-- INFORMATION follows --
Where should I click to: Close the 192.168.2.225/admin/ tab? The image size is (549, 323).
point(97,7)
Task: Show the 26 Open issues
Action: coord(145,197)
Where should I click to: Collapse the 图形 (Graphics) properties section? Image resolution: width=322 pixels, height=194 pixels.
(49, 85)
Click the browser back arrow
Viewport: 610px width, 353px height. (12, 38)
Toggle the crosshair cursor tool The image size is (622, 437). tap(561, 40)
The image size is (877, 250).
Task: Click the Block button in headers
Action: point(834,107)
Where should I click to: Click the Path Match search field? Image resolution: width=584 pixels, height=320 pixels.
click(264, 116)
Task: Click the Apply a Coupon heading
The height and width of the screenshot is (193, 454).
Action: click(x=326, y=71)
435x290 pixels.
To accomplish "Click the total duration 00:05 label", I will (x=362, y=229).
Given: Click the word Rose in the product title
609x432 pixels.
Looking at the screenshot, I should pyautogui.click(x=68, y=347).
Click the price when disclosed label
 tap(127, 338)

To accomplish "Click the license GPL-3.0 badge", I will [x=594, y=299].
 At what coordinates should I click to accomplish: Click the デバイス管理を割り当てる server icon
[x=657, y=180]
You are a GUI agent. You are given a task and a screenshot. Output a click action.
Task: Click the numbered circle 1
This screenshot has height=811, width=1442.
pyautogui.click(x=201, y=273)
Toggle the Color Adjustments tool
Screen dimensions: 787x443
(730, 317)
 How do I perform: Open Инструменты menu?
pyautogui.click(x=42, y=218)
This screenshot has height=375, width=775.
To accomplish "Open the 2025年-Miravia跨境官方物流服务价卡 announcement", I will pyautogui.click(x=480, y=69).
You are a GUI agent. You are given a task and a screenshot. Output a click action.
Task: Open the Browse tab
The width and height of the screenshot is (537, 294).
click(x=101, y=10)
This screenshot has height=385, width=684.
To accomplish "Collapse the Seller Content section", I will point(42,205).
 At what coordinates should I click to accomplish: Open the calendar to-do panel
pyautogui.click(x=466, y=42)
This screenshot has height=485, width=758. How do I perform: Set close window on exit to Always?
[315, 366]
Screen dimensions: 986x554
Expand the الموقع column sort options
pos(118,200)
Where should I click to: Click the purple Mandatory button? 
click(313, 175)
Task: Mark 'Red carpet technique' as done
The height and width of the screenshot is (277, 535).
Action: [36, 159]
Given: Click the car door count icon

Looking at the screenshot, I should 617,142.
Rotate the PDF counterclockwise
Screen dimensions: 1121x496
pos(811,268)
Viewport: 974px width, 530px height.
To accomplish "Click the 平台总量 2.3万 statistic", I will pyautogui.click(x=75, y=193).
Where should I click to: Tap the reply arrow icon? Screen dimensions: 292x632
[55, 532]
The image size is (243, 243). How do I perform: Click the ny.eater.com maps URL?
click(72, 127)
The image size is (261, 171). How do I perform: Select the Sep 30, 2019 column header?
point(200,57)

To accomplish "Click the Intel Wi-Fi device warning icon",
-- INFORMATION concluded --
Retype word for word the line above with "The image size is (261, 171)." and all lines after it, nothing else.

» RESULT
The image size is (261, 171). How do I perform: Select the Sep 30, 2019 column header?
point(200,57)

To accomplish "Click the Intel Wi-Fi device warning icon",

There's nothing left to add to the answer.